#### [Input material]

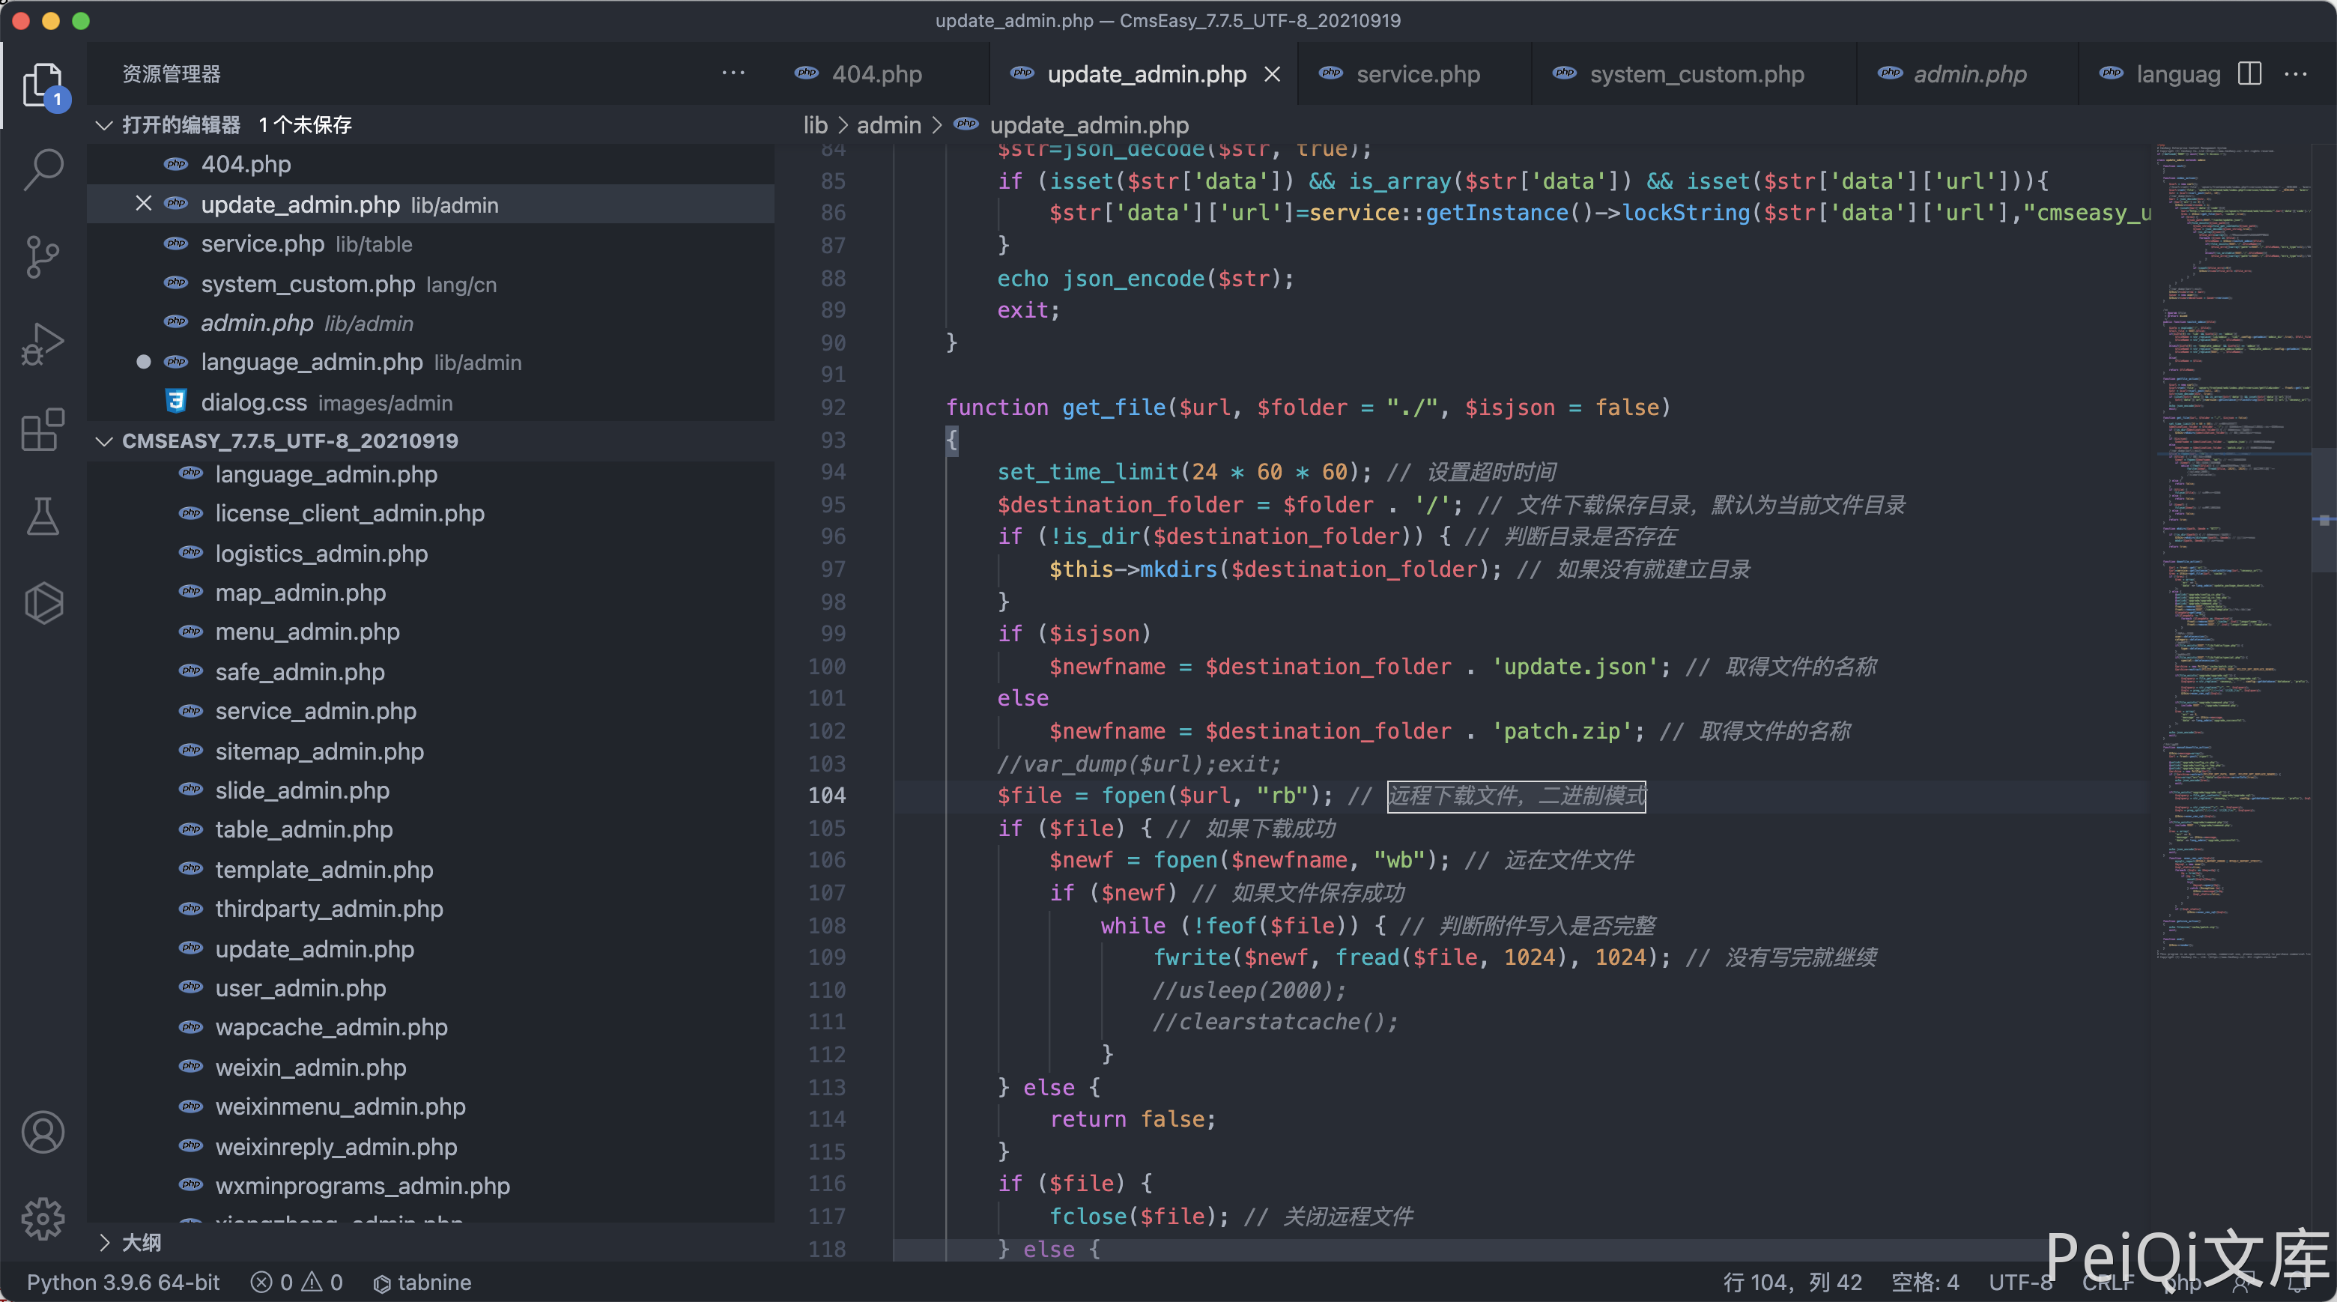The image size is (2337, 1302).
Task: Open Source Control panel icon
Action: pos(43,257)
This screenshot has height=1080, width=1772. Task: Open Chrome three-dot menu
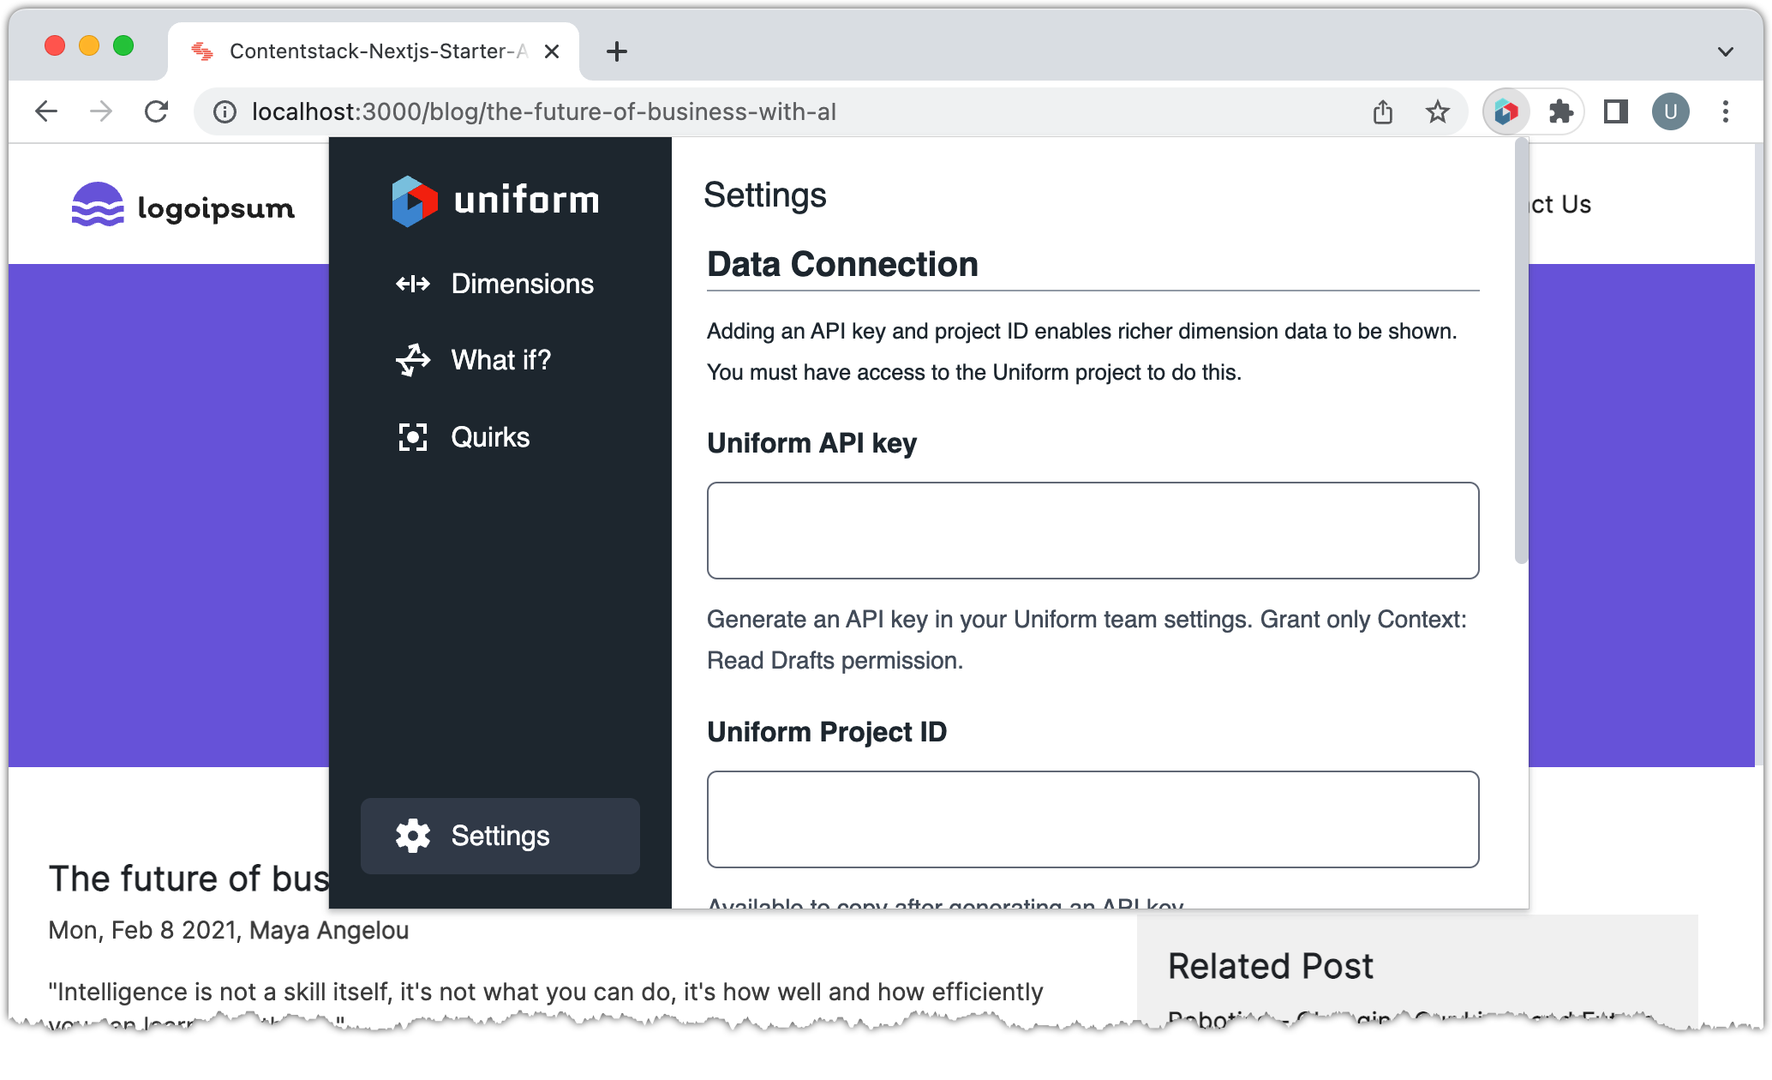[1725, 111]
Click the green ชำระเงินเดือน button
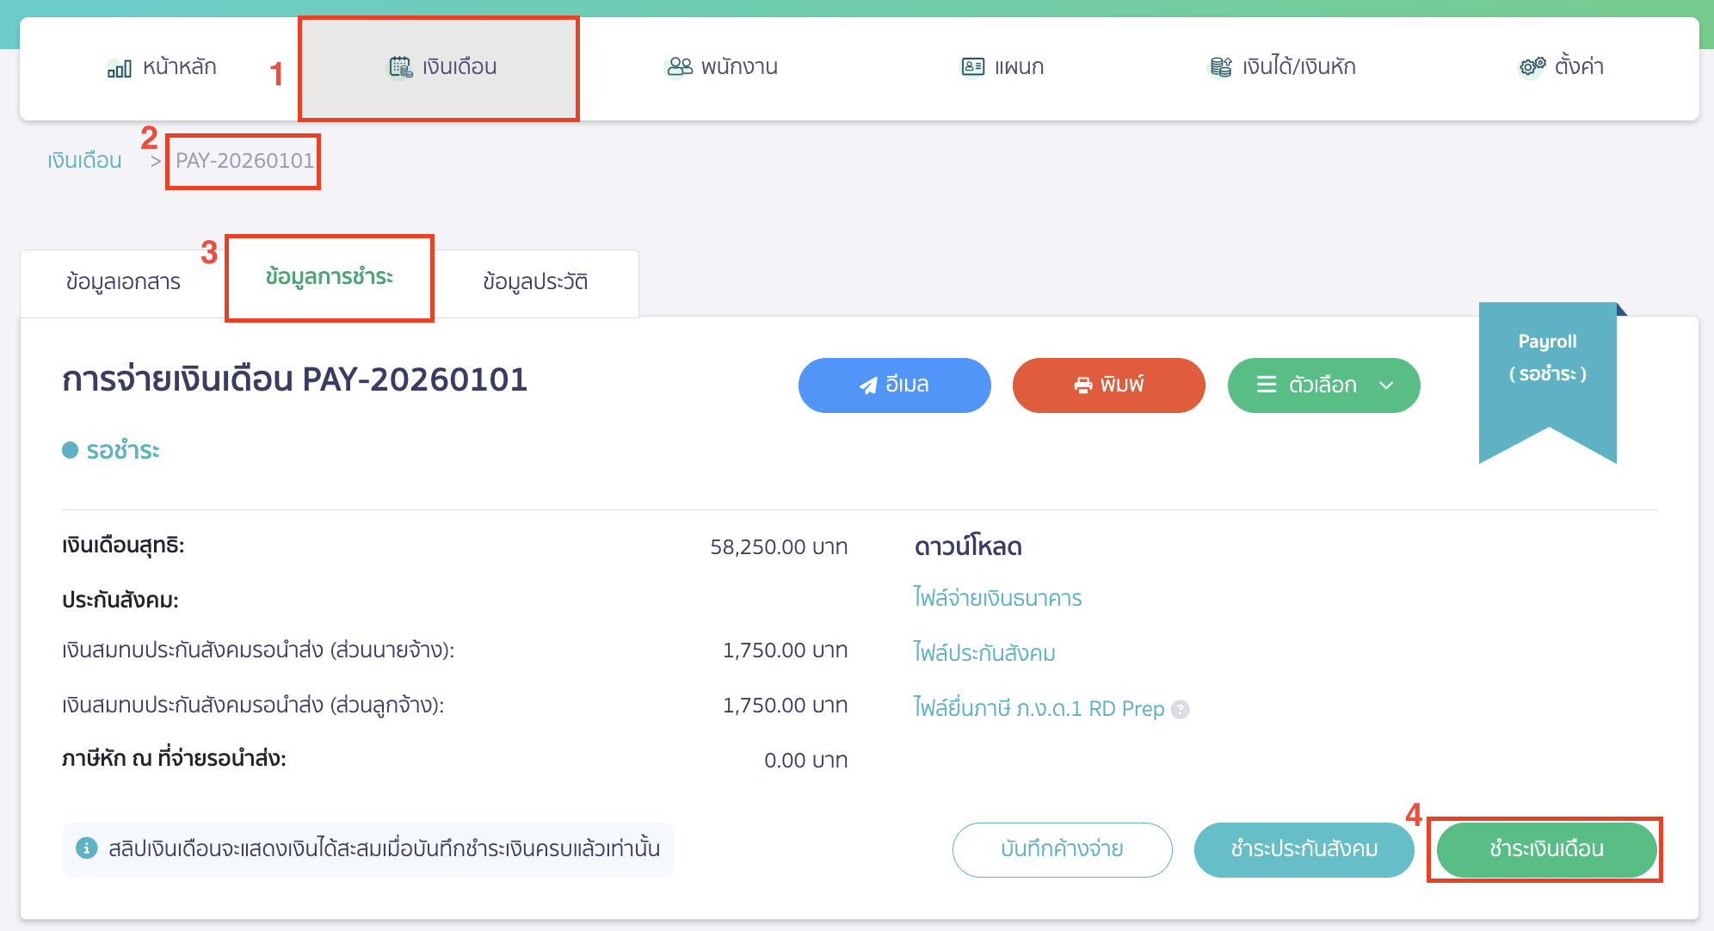Image resolution: width=1714 pixels, height=931 pixels. coord(1545,849)
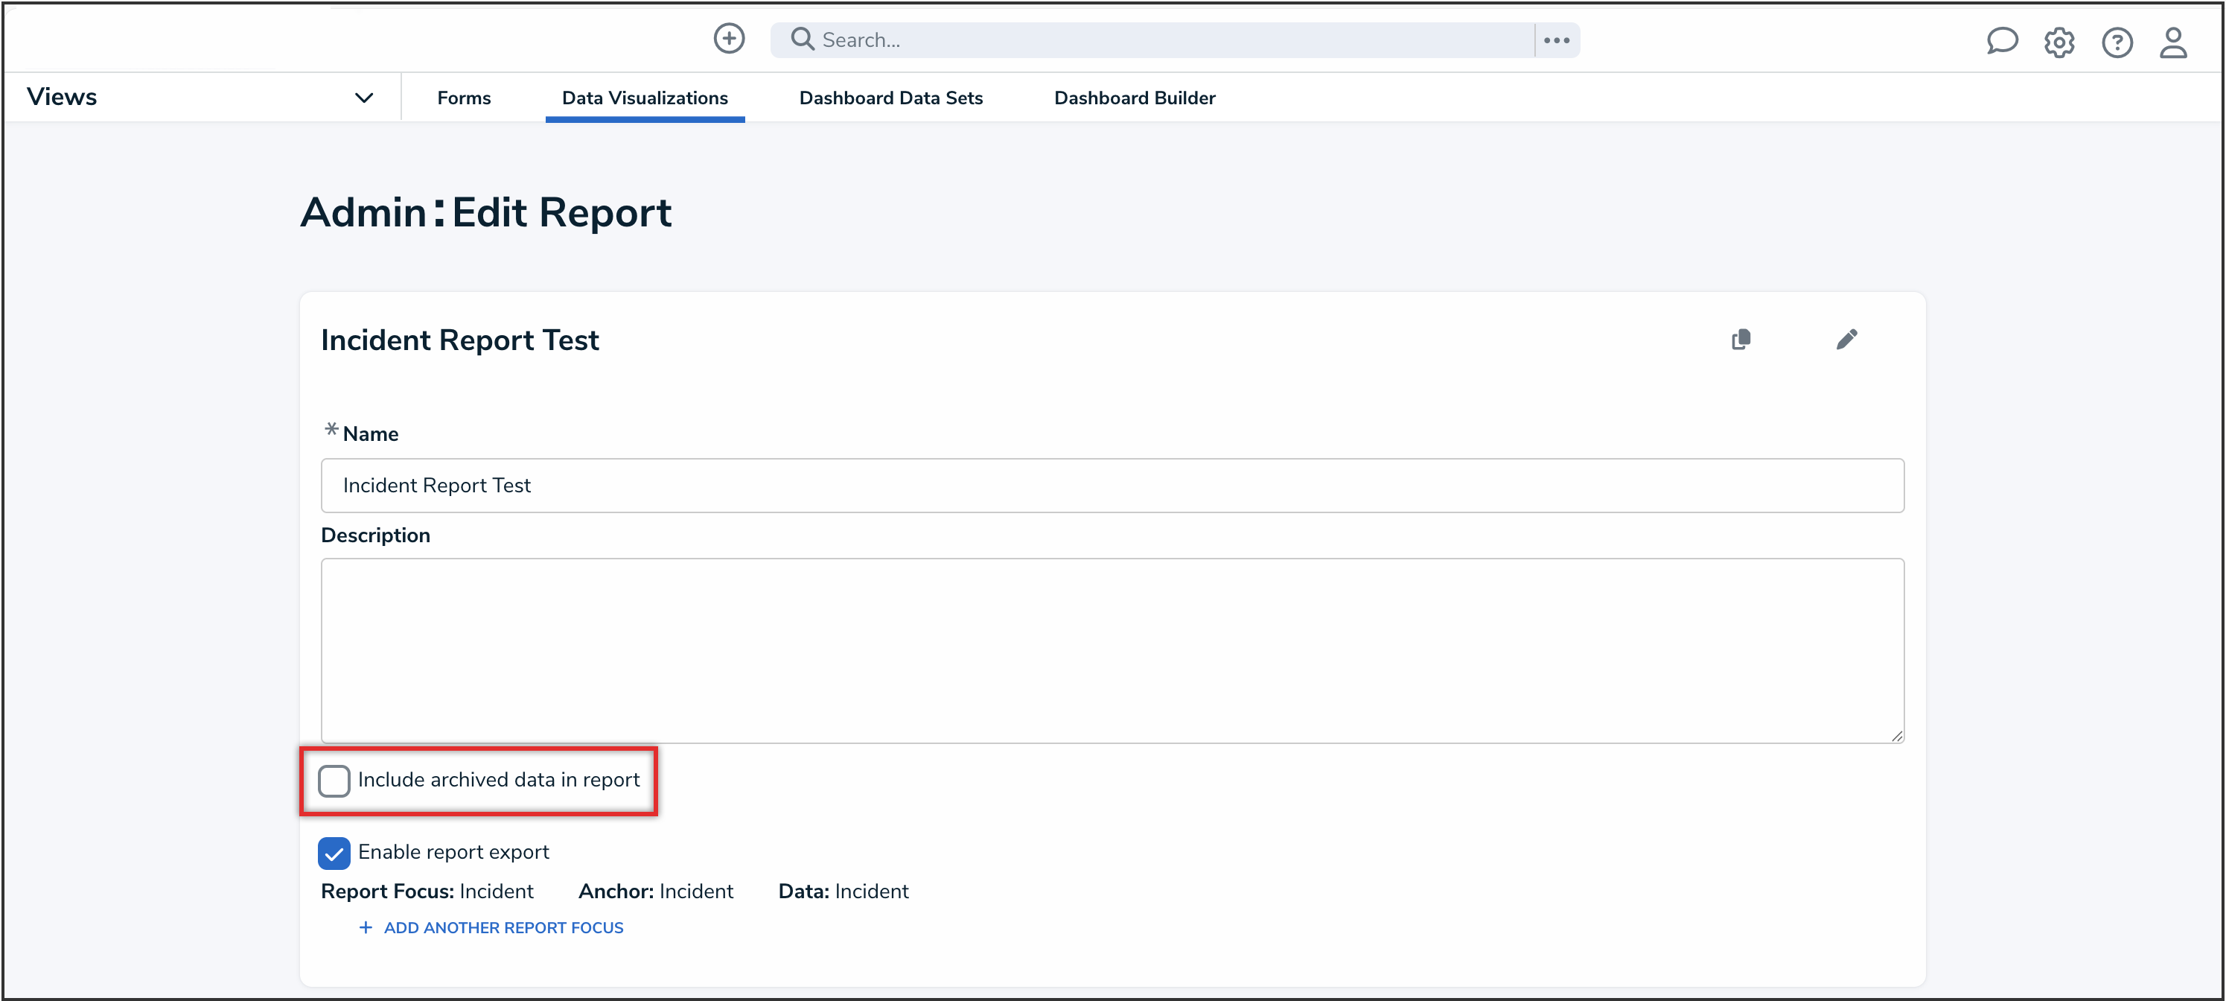
Task: Edit the report with the pencil icon
Action: 1848,339
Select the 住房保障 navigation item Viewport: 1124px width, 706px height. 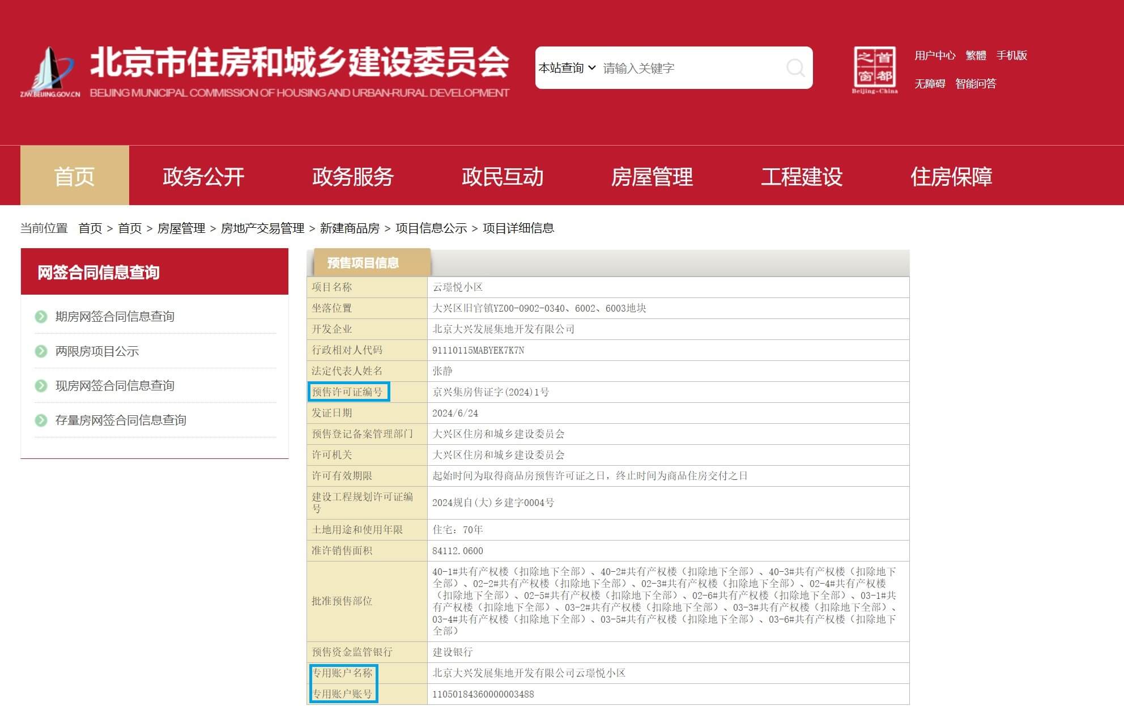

#### [What to work on]
Take the line containing "This screenshot has" through the last line of the material and retype exactly those lines, both ends included, with no pictures.

#### [The completed task]
This screenshot has height=1080, width=1772. Task: Open Chrome three-dot menu
[1725, 111]
Click the green ชำระเงินเดือน button
Image resolution: width=1714 pixels, height=931 pixels. coord(1545,849)
Task: Edit the report with the pencil icon
Action: 1848,339
Select the 住房保障 navigation item Viewport: 1124px width, 706px height. 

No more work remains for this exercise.